University officials on the way to the Legacy Luncheon at the Convocation Center were forced to step through the bodies of students holding signs exposing the damage to human life caused by Lockheed Martin and the U.S. military.
Students taped signs to their chests with factual information: “3% of U.S. military spending could end world hunger,” “Lockheed Martin is the largest weapons contractor on Earth,” “Lockheed Martin supplied weapons for the conflicts in Yemen and Syria” and “16,706 civilian casualties,” which represents the number of civilians killed in Yemen by U.S. weapons made by Lockheed Martin.
At the educational event, Dr. King’s “Beyond Vietnam” speech was read aloud. Flyers were distributed about the crimes committed by Lockheed Martin and on MLK’s anti-war philosophy. KSUnited handed out its demand that the administration return the organizing of MLK Week to Black students.
Prior to the protest, the sponsoring groups released a statement signed by various organizations, including the International Action Center, which read in part:
“It may seem honorable for KSU to recognize McLean’s achievements as a Black engineer who went to an HBCU, which represents Black success in an historically oppressive society. However, his standing as a keynote speaker at an MLK Legacy luncheon also represents KSU’s direct support of war, which opposes Dr. King’s message of nonviolence. King recognized the three major evils of society as racism, poverty and war. King stated: ‘The bombs in Vietnam explode at home; they destroy the hopes and possibilities for a decent America.’ MLK was an anti-racist, anti-capitalist and anti-war revolutionary, and to pick and choose aspects of his philosophies is a common tactic used by elitists to water down Dr. King’s legacy.”

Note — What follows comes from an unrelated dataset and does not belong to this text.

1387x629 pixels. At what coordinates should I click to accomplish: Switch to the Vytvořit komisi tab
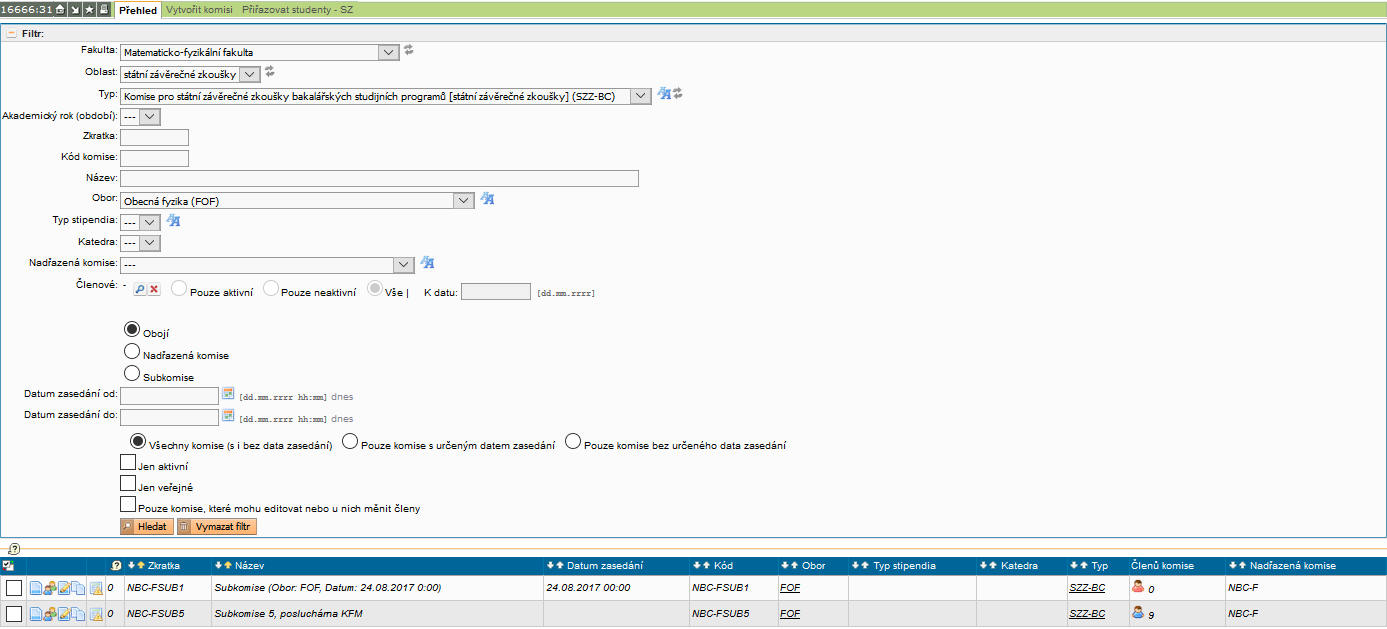201,10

Previously, Martin Luther King Week at KSU had been an event open to the metro Atlanta public on weekends, which brought revolutionary speakers like Angela Davis and Marc Lamont Hill to campus. KSU’s African-American Student Alliance controlled who spoke. After Davis delivered the keynote address in 2015, pressure from local Republican Party forces was followed by the KSU administration seizing control of MLK Week in 2016.
The week is now a private event with RSVP invitations, held during class and work hours on a weekday so that many students and outsiders cannot attend. Such privatization has led to people like military-industrialist McLean being invited to speak on MLK’s legacy.
KSU students took a stand Jan. 16, forcing administrators and corporate outsiders to witness Martin Luther King’s true legacy.